Representations of potential discontinuous B-cell epitopic regions mapped onto the spike protein of the SAR-SCoV-2 variants: (A) Wuhan original L strain, (B) England - B.1.1.7 Alpha, (C)USA - B.1.429, B.1.427 Epsilon, (D) India - B.1.617.1 Kappa, and (E) South Africa - B.1.351 Beta, highlighted as spheres.
Conformationally appropriate spike proteins were then examined from each lineage instead of linear chains, and the highest affinity peptides towards each lineage spike protein were assessed.
The original L strain bears a distinctive GKQ motif at positions 181-183, while the B.1.1.7 and B.1.429, B.1.427 variants both bear the sequence GTNG at positions 72-75. The B.1.617.1 variant alone exhibits an NLK sequence at positions 460-462, with both this and the B.1.351 variant bearing an NHTS sequence at positions 1158-1161. The group note that all of the highest-ranked B-cell and T-cell epitopes against the spike proteins of each later lineage exhibit greater antigenicity than any towards the wildtype original L strain, possibly indicating the reason for lower disease severity observed in these later variants.

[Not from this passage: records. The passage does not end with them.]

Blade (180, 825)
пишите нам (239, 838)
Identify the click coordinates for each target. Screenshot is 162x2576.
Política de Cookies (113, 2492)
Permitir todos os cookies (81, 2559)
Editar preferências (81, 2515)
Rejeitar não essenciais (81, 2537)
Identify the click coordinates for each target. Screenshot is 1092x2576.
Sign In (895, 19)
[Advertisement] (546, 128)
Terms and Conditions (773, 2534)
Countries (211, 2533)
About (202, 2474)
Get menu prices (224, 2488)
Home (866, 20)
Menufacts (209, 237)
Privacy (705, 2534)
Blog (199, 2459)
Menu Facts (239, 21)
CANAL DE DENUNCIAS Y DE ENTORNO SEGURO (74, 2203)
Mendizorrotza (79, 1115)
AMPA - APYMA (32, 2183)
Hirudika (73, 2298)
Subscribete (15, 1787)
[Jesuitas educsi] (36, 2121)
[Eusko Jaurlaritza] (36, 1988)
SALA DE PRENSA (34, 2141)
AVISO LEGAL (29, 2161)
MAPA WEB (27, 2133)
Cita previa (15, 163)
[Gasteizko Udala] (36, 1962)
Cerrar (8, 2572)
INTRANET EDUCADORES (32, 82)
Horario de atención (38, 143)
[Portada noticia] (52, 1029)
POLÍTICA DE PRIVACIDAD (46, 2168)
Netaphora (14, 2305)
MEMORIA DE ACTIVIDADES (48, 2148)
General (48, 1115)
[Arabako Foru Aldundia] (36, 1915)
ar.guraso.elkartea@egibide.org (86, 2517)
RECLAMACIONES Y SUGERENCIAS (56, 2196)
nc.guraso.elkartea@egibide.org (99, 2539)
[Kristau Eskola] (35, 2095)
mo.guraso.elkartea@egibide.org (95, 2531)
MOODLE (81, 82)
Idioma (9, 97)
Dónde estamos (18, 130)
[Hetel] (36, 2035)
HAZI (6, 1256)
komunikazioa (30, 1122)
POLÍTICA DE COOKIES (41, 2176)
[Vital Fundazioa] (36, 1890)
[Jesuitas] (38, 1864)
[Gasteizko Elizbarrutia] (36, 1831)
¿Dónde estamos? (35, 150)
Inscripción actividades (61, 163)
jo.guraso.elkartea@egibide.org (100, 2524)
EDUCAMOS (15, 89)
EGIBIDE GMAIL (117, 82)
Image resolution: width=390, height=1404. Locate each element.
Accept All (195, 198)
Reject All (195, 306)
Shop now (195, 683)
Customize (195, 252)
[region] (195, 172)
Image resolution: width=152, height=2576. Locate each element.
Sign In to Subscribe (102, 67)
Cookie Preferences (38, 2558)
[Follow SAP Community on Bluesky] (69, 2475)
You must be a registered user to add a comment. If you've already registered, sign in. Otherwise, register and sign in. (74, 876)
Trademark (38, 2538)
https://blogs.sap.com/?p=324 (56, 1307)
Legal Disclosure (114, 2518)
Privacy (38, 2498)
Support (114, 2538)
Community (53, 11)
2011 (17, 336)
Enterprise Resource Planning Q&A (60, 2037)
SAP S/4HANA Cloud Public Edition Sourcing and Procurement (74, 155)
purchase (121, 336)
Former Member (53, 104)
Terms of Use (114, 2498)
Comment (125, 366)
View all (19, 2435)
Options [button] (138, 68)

The binding conformations of the spike protein of each lineage while bound with antibodies were also examined in silico, finding all to be stable past 6,000 picoseconds. The protein-peptide complex of the B.1.1.7 and B.1.617.1 variants showed the least conformational fluctuation, while the B.1.429, B.1.427 variants fluctuated somewhat and then became stable after 6 nanoseconds, while the B.1.351 variant moderately deviated for 8,000-1,000 nanoseconds before stabilization. The wildtype original L strain showed both more conformational deviation and longer time to stabilization than any of the later lineages, suggesting that mutations in the binding region have brought about conformational change that increases binding affinity while better maintaining rigidity in the complex, subsequently improving the ability of neutralizing antibodies to target the later lineages, and potentially attenuating the severity of disease. As antibodies take several days or weeks to reach sufficient levels following infection, transmissibility is unaffected.